§ **WHAT THE TASK ASKS**
Begin at the line that contains "Tap the nut next to 90179-08237" and continue through the end of the records, writing out every line again with the requests included, but move each answer coordinate by adding 69 to it.

§ **INPUT RECORDS**
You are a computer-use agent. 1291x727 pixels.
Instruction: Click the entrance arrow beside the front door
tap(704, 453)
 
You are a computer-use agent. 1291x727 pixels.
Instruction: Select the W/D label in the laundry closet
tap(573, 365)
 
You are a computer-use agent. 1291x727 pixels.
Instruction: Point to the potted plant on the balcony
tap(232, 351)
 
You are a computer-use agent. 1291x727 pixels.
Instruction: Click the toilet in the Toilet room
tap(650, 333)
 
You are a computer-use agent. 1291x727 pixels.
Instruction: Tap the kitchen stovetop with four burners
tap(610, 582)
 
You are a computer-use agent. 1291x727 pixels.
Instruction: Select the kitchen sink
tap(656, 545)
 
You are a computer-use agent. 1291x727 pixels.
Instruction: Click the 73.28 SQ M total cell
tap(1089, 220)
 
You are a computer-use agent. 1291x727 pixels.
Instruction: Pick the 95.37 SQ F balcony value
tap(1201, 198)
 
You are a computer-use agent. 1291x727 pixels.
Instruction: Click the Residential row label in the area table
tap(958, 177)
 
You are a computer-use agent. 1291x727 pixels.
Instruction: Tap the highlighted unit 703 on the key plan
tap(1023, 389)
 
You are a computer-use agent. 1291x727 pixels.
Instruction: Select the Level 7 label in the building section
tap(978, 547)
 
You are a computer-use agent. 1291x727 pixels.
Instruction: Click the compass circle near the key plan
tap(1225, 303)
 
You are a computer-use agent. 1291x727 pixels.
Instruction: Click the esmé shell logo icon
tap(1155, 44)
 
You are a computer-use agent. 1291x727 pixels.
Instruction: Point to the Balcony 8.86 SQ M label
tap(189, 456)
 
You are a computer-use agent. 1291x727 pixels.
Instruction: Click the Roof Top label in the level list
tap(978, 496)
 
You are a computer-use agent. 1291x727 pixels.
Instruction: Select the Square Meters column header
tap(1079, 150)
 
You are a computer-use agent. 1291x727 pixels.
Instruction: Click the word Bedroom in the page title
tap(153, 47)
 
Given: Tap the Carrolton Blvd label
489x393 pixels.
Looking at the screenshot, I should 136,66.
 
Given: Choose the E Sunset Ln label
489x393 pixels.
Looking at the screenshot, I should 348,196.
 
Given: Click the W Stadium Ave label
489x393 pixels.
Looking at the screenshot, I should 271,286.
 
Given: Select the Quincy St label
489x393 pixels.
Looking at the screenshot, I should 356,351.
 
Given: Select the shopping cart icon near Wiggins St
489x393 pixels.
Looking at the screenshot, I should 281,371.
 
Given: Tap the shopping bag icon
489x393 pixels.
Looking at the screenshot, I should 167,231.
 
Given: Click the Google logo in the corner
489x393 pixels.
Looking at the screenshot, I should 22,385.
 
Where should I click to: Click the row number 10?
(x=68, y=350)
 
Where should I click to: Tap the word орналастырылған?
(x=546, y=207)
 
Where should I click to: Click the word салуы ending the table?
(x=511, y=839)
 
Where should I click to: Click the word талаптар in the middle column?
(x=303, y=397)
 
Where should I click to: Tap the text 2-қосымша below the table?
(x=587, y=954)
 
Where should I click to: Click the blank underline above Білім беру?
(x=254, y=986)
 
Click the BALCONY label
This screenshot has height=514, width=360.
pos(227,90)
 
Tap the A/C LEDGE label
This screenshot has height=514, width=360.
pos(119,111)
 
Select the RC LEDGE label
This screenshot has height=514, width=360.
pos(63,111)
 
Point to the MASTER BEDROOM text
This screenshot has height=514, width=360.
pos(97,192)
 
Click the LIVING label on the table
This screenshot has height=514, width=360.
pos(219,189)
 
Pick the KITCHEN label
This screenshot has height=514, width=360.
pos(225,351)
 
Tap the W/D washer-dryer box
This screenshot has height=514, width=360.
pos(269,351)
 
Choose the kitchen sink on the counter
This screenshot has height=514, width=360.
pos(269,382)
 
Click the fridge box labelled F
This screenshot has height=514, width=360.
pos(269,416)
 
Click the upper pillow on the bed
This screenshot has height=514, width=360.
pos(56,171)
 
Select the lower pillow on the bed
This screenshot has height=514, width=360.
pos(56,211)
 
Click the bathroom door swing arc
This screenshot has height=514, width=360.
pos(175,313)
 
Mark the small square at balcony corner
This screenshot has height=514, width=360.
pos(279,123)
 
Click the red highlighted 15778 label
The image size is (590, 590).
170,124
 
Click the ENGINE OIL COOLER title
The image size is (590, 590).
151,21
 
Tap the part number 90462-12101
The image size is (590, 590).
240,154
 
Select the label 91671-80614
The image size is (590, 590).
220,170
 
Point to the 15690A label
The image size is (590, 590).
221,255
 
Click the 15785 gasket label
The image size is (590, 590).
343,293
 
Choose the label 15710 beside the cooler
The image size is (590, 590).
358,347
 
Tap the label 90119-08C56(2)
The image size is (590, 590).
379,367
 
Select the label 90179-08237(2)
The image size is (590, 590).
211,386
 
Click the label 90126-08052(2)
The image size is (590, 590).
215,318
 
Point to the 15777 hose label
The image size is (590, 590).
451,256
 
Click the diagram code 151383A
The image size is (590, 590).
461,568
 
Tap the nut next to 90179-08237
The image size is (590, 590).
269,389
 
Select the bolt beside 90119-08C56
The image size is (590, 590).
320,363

§ **WRITTEN RESPONSE**
Tap the nut next to 90179-08237
The image size is (590, 590).
338,458
 
Select the bolt beside 90119-08C56
The image size is (590, 590).
389,432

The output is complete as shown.